Sunday, 1 June 2014

FILM REVIEW: MALEFICENT



Walt Disney Studio Films

Now Showing

Not for the first time in recent years has a fairy tale been revisited, re-imagined and viewed through a feminist lens. And there's nothing wrong with that. But much like Snow White and the Huntsman, 2012's retelling of the royal beauty who took up arms against a wicked and vain queen, Maleficent has the original heroine pale in comparison to her nemesis.

But that is very much the point of Maleficent, a re-working of the Sleeping Beauty tale. More specifically, the 1959 animated feature by Walt Disney with events this time around told from the point of view of Maleficent (Angelina Jolie), a peace-loving woodland fairy who swears vengeance on mankind -- and one man in particular (Sharlto Copley's King Stefan) -- when she is literally and figuratively broken; Stefan removing her wings and breaking her heart in order to ascend the throne. Hell hath no fury like a fairy scorned and deformed!

Cursing the King's first born, Aurora, on the day of her christening -- she will fall into a sleep like death upon pricking her finger on a spinning wheel prior to her 16th birthday -- Maleficent then spends the next 16 years keeping a curious watch over the child, who has been spirited away to a small cottage to be raised incognito by three well-meaning but absent minded pixies (Imelda Staunton, Lesley Manville and Juno Temple).

But the more Maleficent, and her crow-manservant, Diaval (Sam Riley), watch the child (whom she comically dubs 'Beasty') grow -- eventually into the pretty but rather dull Elle Fanning -- the more she feels her hardened heart softening. Not that Jolie's wronged fairy is any kind of pushover. Imperious and with cheekbones that could shred lettuce, Jolie floats through the film (above it almost); not quite chewing the scenery, nor camping it up, but archly presiding over the intermittently beautiful but mostly dull proceedings.

Robert Stromberg, a visual effects artist and production designer making his directorial debut, worked on James Cameron's Avatar (2009).
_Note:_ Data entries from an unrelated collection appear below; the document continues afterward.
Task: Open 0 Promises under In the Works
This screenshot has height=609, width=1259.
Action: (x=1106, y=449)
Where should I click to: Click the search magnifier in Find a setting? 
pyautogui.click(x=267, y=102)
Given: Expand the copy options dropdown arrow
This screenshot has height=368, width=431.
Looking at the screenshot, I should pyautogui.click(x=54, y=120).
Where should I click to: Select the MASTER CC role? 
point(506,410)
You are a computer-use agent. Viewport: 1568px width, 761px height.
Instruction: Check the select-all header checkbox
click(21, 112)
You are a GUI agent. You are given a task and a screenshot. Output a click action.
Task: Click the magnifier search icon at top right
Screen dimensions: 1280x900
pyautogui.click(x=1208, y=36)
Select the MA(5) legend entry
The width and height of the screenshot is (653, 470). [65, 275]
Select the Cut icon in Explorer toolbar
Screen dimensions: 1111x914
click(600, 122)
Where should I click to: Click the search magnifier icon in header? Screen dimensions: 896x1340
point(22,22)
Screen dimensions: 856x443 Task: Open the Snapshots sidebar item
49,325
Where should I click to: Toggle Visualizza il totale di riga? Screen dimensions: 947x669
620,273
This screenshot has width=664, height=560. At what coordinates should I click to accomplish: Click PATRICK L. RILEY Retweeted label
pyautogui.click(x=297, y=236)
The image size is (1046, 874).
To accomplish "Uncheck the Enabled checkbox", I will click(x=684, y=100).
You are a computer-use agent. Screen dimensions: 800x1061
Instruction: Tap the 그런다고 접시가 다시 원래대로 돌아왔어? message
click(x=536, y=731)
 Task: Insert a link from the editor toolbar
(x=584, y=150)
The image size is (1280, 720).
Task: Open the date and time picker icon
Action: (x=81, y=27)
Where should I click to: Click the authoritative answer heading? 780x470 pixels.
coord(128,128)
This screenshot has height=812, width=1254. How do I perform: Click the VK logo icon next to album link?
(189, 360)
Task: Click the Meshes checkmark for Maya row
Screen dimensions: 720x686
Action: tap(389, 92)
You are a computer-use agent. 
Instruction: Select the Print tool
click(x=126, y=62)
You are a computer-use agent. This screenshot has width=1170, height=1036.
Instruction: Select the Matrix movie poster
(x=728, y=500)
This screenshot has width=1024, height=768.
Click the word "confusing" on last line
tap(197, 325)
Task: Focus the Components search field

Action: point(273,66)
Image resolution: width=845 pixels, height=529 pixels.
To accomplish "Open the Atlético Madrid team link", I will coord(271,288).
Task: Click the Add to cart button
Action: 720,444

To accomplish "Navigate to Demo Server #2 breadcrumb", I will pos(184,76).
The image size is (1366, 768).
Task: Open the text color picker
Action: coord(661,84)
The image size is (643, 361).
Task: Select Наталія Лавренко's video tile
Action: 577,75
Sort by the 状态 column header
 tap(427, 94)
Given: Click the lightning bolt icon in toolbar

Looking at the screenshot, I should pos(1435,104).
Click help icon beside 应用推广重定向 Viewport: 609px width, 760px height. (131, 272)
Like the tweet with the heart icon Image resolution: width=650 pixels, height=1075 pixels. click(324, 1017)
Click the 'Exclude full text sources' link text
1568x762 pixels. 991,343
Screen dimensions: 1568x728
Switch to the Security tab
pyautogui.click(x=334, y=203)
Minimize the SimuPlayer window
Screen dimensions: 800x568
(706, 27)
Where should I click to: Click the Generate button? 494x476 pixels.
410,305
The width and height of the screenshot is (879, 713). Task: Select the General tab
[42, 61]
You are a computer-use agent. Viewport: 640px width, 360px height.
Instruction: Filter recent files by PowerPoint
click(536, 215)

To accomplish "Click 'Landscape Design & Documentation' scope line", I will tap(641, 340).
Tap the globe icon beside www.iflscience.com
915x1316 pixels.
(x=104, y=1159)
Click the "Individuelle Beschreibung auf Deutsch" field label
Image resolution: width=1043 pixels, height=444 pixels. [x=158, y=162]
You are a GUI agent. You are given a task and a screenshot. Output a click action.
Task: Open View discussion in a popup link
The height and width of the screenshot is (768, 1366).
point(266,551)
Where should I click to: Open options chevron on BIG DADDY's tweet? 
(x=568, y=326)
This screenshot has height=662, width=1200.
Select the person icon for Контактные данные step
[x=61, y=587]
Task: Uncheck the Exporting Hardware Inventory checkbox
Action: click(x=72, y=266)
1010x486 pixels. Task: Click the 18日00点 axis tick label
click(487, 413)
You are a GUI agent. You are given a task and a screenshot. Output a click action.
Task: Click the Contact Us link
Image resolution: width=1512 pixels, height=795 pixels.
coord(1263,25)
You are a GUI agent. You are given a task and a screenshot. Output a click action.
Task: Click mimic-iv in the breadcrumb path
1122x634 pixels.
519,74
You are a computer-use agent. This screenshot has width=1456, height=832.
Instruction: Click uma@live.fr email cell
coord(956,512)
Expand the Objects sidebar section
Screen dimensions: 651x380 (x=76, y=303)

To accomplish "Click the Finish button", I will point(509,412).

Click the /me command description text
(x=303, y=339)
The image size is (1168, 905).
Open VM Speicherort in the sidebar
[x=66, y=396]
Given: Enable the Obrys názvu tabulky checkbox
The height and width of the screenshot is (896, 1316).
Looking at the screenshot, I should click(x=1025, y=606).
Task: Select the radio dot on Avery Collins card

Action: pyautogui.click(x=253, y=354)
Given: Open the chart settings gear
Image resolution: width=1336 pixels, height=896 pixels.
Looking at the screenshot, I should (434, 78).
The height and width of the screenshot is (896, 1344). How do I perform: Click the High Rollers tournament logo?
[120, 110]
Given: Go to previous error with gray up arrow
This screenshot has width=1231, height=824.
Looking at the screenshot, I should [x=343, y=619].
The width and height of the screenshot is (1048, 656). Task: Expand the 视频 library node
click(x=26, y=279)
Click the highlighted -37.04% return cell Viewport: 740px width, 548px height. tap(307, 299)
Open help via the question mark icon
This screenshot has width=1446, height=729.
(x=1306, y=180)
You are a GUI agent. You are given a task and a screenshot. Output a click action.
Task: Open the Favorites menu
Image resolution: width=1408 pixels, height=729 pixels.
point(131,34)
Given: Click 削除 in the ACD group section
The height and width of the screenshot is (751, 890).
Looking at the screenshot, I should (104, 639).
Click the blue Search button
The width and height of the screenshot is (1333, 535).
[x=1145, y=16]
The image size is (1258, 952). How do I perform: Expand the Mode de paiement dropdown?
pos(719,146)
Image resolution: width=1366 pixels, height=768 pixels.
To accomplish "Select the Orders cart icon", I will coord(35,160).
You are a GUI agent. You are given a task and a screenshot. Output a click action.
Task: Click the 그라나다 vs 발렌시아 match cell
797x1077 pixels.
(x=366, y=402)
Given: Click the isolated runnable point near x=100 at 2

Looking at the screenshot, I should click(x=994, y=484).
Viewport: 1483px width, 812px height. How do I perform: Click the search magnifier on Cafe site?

He also worked on Alice In Wonderland (2010) and Oz The Great and Powerful (2013), two less than successful re-imaginings of childhood classics that should have been some kind of portent that Maleficent would be less than magnificent (although to be fair, Linda Woolverton's screenplay, with its annoying narration (by Janet McTeer) and lack of tension, is not without blame).

Maleficent has the one trick up its sleeve and that's Angelina Jolie. She sells the fairy tale 'girl power' message; the rest of the film is green smoke and mirrors.